A Metagenomic Analysis with Oligotrophic Enrichment Approach for Detecting Specified Microorganisms.

Abstract

In pharmaceutical manufacturing, benefit is conferred in detection of specified microorganism (i.e., Burkholderia cepacia complex (BCC), E. coli, Pseudomonas aeruginosa, Salmonella enterica) not readily identified by culture-dependent methods. It's logical to test for the presence of "specified microorganism" using metagenomic analysis before culturing a "specified organism", especially when the organism isn't easy to culture. We developed a metagenomic analysis during enrichment to identify specified organisms. The enriched bacterial community consisted predominantly of Bacillus spp. and Stenotrophomonas spp., each contributing about 97-99% to total taxon abundance in TSB and 1/10× TSB. The specified microorganisms that were observed were Clostridium spp., Burkholderia spp., and Staphylococcus spp. (0.04 - 0.07%) in TSB, otherwise Burkholderia spp., Pseudomonas spp., Salmonella spp., Staphylococcus spp. and Escherichia spp. (0.01 - 1.73%) in 1/10× TSB. PreQ0 biosynthesis (PWY-6703) and guanosine ribonucleotides de novo biosynthesis (PWY-7221) were the most abundant pathways in 1/10× TSB-24 h.
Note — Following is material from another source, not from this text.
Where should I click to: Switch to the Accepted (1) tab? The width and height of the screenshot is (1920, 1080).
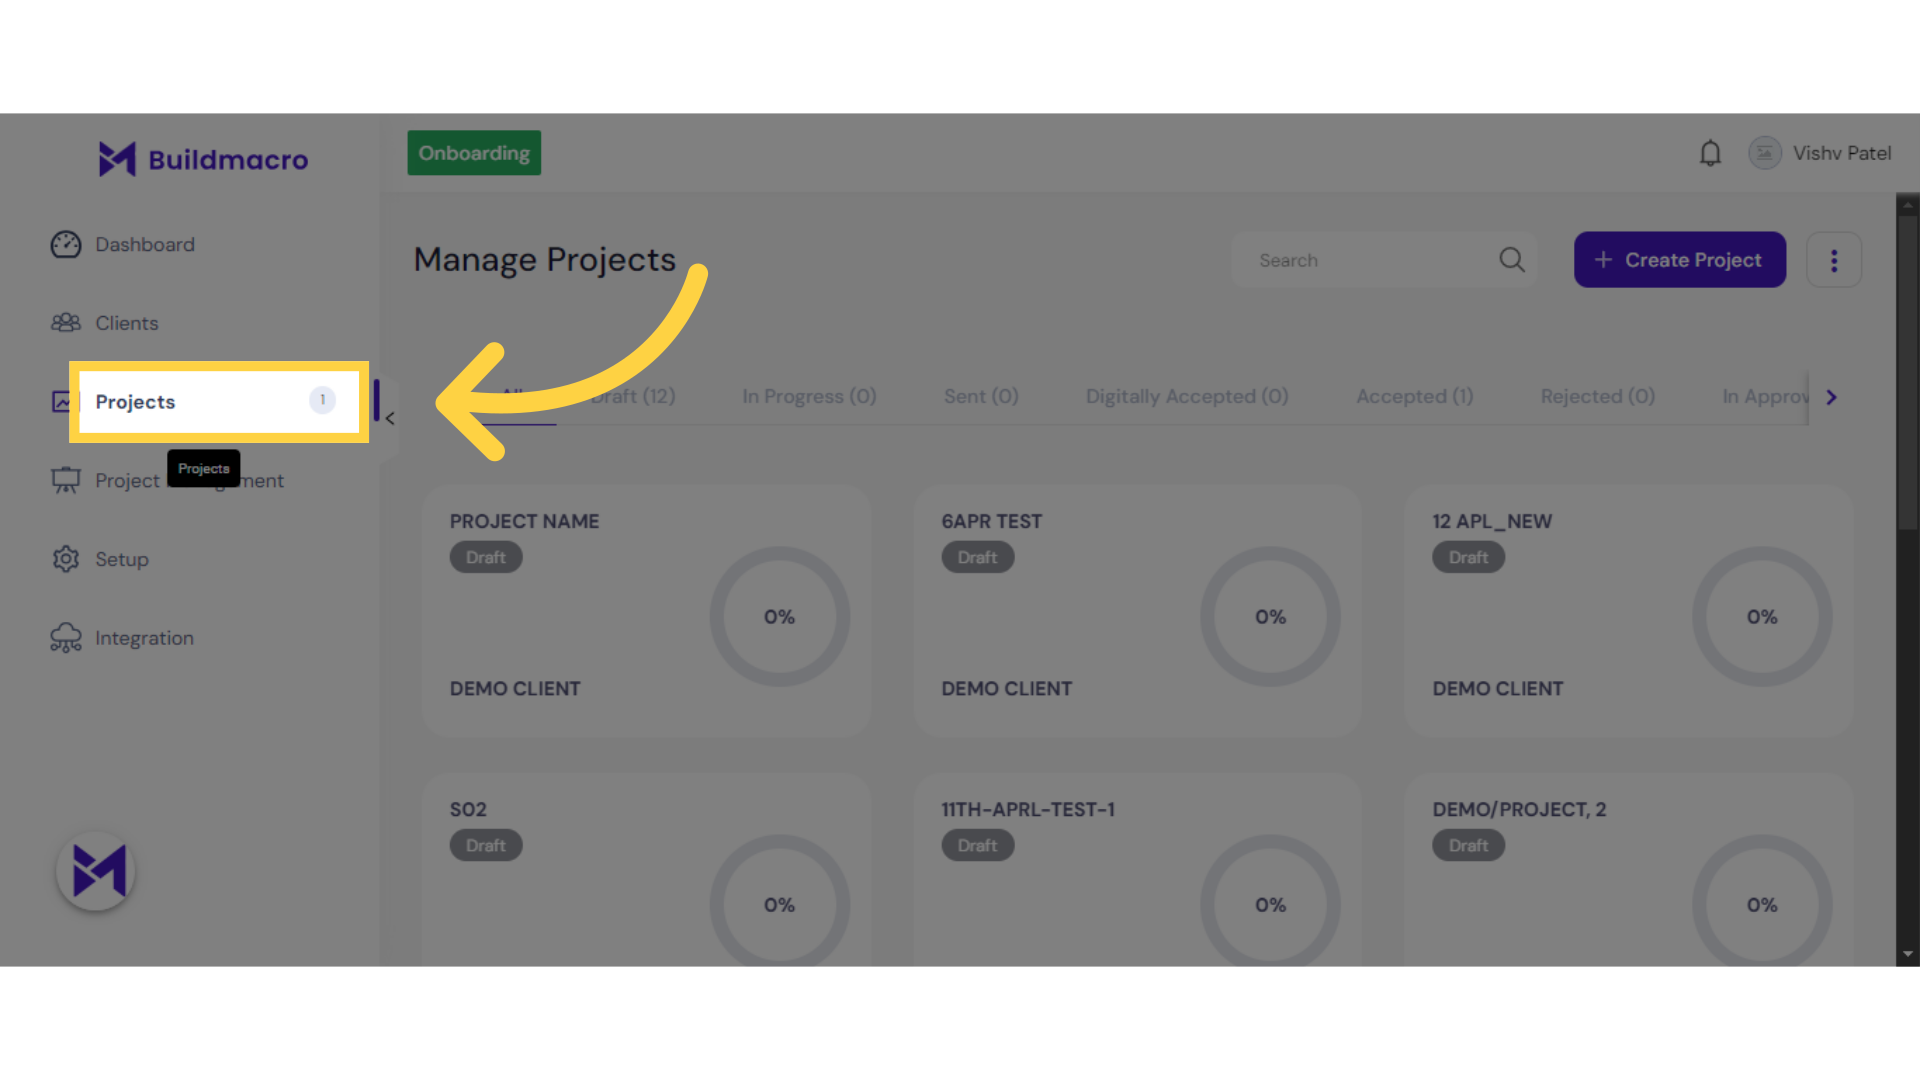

BCC chiefly contributed to the toluene degradation (PWY-5180 and PWY-5182) pathways. Initial results demonstrate the potential of the metagenomic approach during enrichment in water-based environments. These results indicate that a metagenomic enrichment approach to evaluating water samples can be useful to monitor specified organisms over time, including oligotrophs such as BCC in 1/10× TSB.